McKenzie Cantwell, Licensed Acupuncturist

     McKenzie Cantwell, a graduate of the Thousand Islands Central School District, is a licensed acupuncturist with a practice in South Carolina. She also treats people in the Clayton area when she is home during the holidays and summer breaks.

McKenzie Cantwell, LAc

 She has provided acupuncture treatment to patients ranging from ages 12 to 99 years old, said Ms. Cantwell, who received her master’s degree in Acupuncture and Oriental Medicine from New York Chiropractic College in Seneca Falls in 2013.

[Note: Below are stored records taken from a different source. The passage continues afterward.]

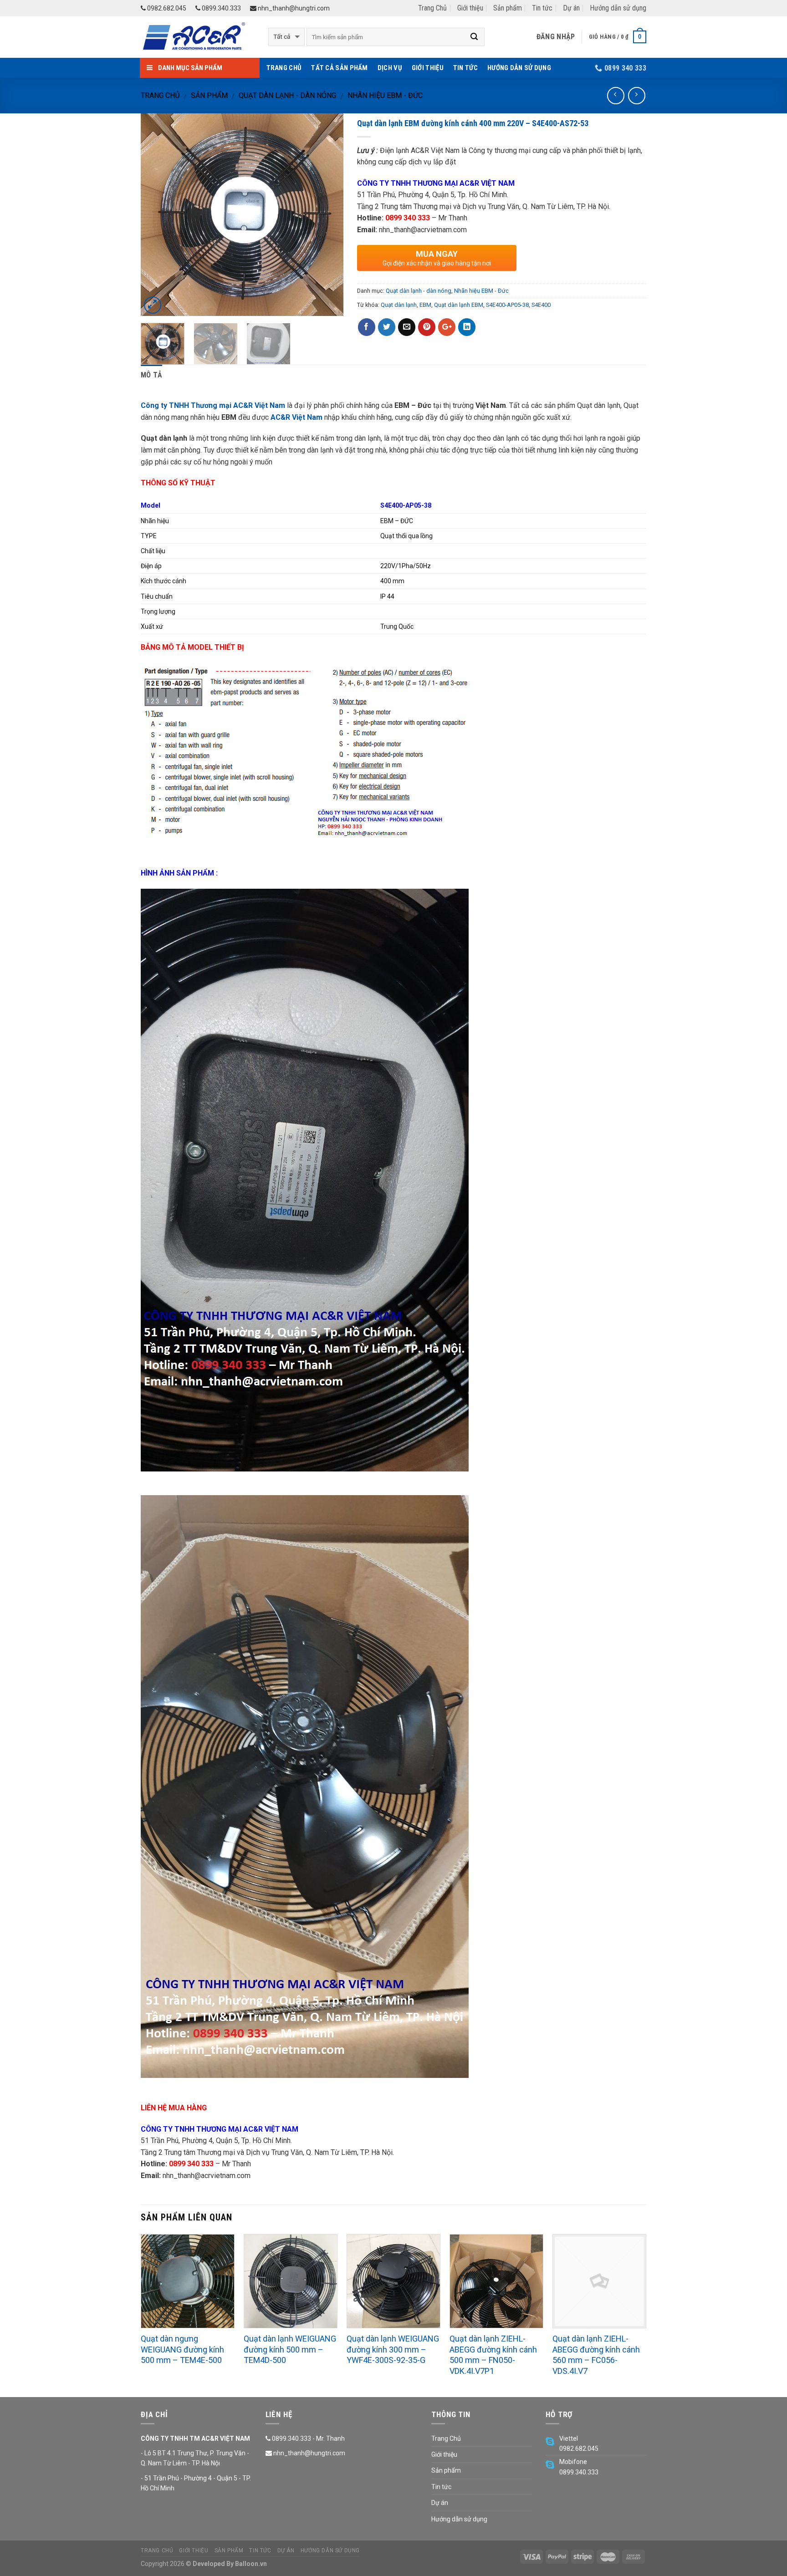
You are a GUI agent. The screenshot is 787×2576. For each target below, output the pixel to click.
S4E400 (541, 304)
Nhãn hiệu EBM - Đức (385, 95)
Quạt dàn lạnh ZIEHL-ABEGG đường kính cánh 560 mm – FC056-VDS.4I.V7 (596, 2354)
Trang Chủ (432, 8)
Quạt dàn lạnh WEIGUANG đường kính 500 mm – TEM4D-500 (290, 2349)
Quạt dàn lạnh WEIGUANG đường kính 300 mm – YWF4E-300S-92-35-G (393, 2349)
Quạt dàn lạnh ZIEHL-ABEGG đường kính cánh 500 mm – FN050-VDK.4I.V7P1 (493, 2354)
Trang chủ (160, 95)
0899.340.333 (220, 8)
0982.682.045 (166, 8)
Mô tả (152, 375)
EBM (425, 304)
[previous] (156, 215)
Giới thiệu (470, 8)
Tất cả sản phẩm (339, 68)
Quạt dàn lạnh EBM (458, 304)
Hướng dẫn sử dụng (618, 8)
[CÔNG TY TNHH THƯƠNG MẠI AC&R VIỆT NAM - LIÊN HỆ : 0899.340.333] (198, 37)
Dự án (571, 8)
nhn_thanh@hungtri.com (293, 8)
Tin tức (542, 8)
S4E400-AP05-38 (507, 304)
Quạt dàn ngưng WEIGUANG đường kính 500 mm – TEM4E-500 (182, 2349)
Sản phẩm (507, 8)
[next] (328, 215)
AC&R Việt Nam (296, 417)
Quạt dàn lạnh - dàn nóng (287, 95)
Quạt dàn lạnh (399, 304)
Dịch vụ (390, 68)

     “Although it’s a preventative medicine, society teaches us to seek a health service only when we need help, so most people come to me for pain relief,” she wrote in an e-mail. “But I also see lots of people for insomnia, stress/relaxation, infertility, menstrual and women’s health issues, migraines and digestive issues.”

      She has also seen people with Parkinson’s disease, and helped cancer patients deal with the side effects of chemotherapy.

     “My passion, and the reason I got into this profession, is to help people with mental and emotional disorders; anxiety/panic attacks and depression,” she wrote. “However, whenever there is any sort of dis-ease, or energy not flowing freely through the entire body, acupuncture can help.”

    Many people seek treatment from her as a last resort, and have told her “I’ve tried everything, and nobody can figure it out,” she added.

    “Those are my favorite patients because I know I can help them, and almost every single time, everything they say to me makes perfect sense in my Chinese Medicine brain,” she wrote. “I almost instinctively know what to do and how to treat them. And it makes my love for what I do grow, continually.”

     There is “no one protocol for any condition in Chinese Medicine because symptoms present differently from person to person,” Ms. Cantwell wrote. “If ten people came to me with migraines, I would treat every single one of them differently. Which I think speaks to how powerful the medicine is. I treat the root cause of a condition, not just the symptoms.”

     The role of an acupuncturist is to “manipulate energy and stimulate the body to heal itself,” she added.

    “I’m just a medium in helping the body heal itself. I don’t think people understand how powerful the body truly is,” Ms. Cantwell added. “I’ve come to realize a big part of my job is to show them, educate them, and put them on a path to knowing how to remain in a healthy state physically, emotionally and spiritually.”